David Cameron - Photo EU Council

(BERLIN) - British Prime Minister David Cameron has warned that his country could leave the European Union if Luxembourg's former premier Jean-Claude Juncker became the next European Commission president, Der Spiegel reported.

Quoting "sources close to the participants" of Tuesday's EU leaders summit in Brussels, the German magazine reported that Cameron had issued the warning to German Chancellor Angela Merkel, who backs Juncker for the top commission job.

Cameron reportedly told Merkel that picking Juncker for the job would "destabilise his government to such a point that it would bring forward a referendum on whether to exit the EU" -- a move which is likely to result in a popular consensus to leave the bloc.

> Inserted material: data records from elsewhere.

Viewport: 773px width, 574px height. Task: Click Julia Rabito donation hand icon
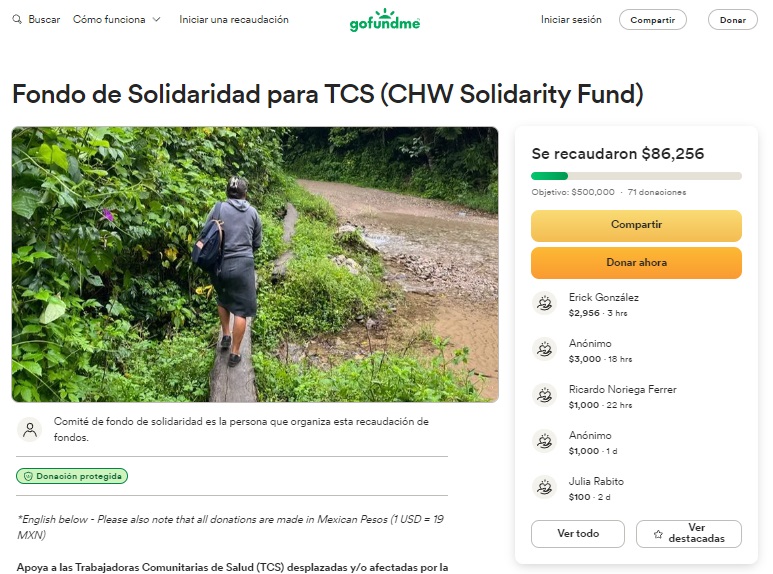pos(544,487)
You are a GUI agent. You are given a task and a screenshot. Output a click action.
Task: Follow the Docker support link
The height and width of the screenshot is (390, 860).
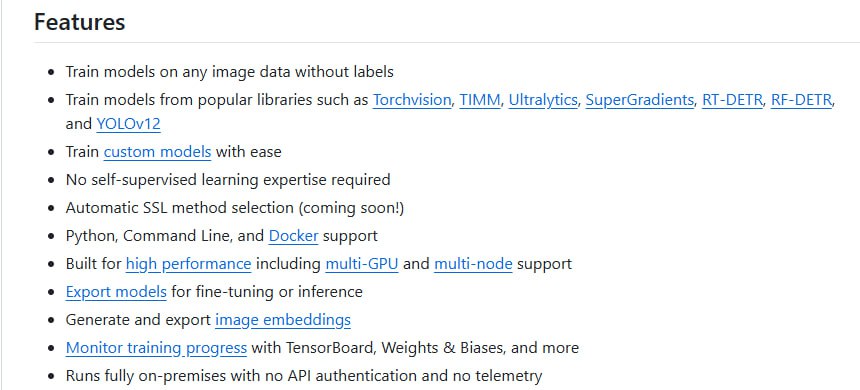(x=293, y=236)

"A figure from the 80s cannot resolve the problems of the next five years," Cameron reportedly said, according to extracts of the Spiegel article.

Cameron is deeply wary of Juncker, an EU federalist, particularly after his party suffered a humiliating loss to eurosceptic UKIP in the European elections.

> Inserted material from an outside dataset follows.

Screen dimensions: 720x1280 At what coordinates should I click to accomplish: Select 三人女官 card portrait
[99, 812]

He has already pledged to hold a referendum on Britain's EU membership in 2017.

Contacted by AFP, a Downing Street spokesman declined comment on the Spiegel article, saying it is too early to be making any comments on potential candidates for the European Commission job.

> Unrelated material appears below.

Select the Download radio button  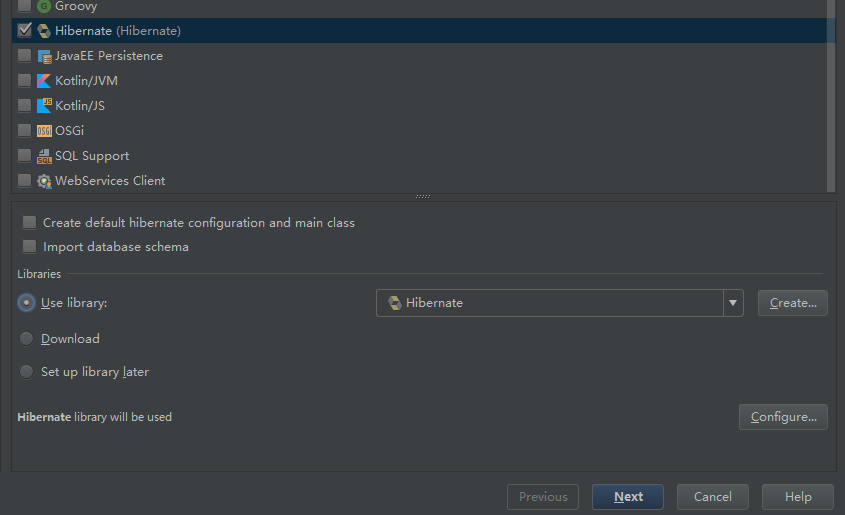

Merkel had said Friday that talks were being held in the "spirit that Jean-Claude Juncker should become president of the European Commission" in her clearest statement of support for the veteran politician.

But besides Cameron, Sweden's Fredrik Reinfeldt, Hungary's Viktor Orban and, according to several European sources, the Netherlands' Mark Rutte and Finland's Jyrki Katainen, are also hostile to Juncker.

EU leaders have traditionally named the Commission head on their own, but under new rules they now have to "take into account" the results of last Sunday's European parliamentary elections, though exactly what that means remains unclear.